Both facilities are poised for commissioning in April 2024, and both are in position for compost deliveries starting in mid-Summer. At that time, focus will shift from facility development to product sales. Both facilities produce compost that has well-established brand names: AllGro Compost for Synagro and SoilBuilder for McGill. These will be entering a marketplace within the Philadelphia region in which Mascaro’s A&M Compost Facility supplies Landscapers Advantage and Denali’s operations in New Jersey and New York supply WeCare Compost. 
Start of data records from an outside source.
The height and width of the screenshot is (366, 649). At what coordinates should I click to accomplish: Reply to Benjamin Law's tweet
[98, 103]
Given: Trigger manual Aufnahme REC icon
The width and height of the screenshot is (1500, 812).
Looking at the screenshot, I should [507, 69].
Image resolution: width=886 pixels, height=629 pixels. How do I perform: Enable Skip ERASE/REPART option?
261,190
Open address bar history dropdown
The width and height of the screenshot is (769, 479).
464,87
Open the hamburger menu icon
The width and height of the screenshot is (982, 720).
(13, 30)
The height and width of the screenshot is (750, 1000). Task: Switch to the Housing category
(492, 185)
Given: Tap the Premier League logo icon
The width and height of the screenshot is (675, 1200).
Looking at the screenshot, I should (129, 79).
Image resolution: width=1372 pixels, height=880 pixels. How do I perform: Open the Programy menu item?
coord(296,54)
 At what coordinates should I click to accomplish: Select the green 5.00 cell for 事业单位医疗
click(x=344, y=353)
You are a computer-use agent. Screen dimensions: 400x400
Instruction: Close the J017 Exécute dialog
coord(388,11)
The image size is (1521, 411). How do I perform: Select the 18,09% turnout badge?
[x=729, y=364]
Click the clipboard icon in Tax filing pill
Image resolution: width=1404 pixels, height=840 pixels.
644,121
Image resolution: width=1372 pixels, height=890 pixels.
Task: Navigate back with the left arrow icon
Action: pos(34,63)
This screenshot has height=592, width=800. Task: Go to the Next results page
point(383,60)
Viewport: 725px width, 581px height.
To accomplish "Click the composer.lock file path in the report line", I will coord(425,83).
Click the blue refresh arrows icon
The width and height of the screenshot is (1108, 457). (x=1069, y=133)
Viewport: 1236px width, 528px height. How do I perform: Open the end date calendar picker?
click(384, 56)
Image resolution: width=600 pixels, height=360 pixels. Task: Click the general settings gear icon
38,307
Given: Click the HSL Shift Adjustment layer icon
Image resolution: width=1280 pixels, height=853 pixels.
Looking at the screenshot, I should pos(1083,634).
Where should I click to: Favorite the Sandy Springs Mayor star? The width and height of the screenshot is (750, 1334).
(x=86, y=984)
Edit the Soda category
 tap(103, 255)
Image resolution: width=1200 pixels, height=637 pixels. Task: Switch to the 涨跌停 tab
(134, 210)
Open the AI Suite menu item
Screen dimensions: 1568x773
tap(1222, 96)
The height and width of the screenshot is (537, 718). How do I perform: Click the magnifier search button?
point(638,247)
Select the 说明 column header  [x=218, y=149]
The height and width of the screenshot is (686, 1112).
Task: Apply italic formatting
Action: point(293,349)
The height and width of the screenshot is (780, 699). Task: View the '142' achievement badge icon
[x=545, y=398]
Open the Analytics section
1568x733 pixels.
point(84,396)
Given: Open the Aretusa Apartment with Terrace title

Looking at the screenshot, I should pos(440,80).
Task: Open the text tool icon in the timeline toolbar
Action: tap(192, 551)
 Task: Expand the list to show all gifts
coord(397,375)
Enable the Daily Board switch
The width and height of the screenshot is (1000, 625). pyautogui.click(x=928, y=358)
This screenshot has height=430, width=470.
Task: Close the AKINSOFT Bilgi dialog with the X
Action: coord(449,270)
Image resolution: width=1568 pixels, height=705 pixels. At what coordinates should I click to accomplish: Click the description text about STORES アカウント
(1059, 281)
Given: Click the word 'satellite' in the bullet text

The biosolids community in the Mid-Atlantic can look forward to acceleration in biosolids marketing. The strategies for creating customer interest and in ensuring fair prices in biosolids compost produced by McGill and Synagro are still proprietary. They will likely include use of wholesale and retail distributors; offers of special product grades for golf courses and athletic fields; certifications of product quality through the US Composting Council’s Seal of Testing Assurance; blends with other residuals for sale as enriched topsoil; and registrations for compost use in public infrastructure, such as with the USDA “Going Green” program. 

An important theme may well emerge from the region’s production facilities, both the new and the established. Biosolids compost is a foremost “green” product, accomplishing an essential “circular economy” goal within the “urban metabolism” of returning carbon and nutrients to the soil, making the environment healthier and more resilient in face of a changing climate. 

Welcome, AllGro and McGill Composts!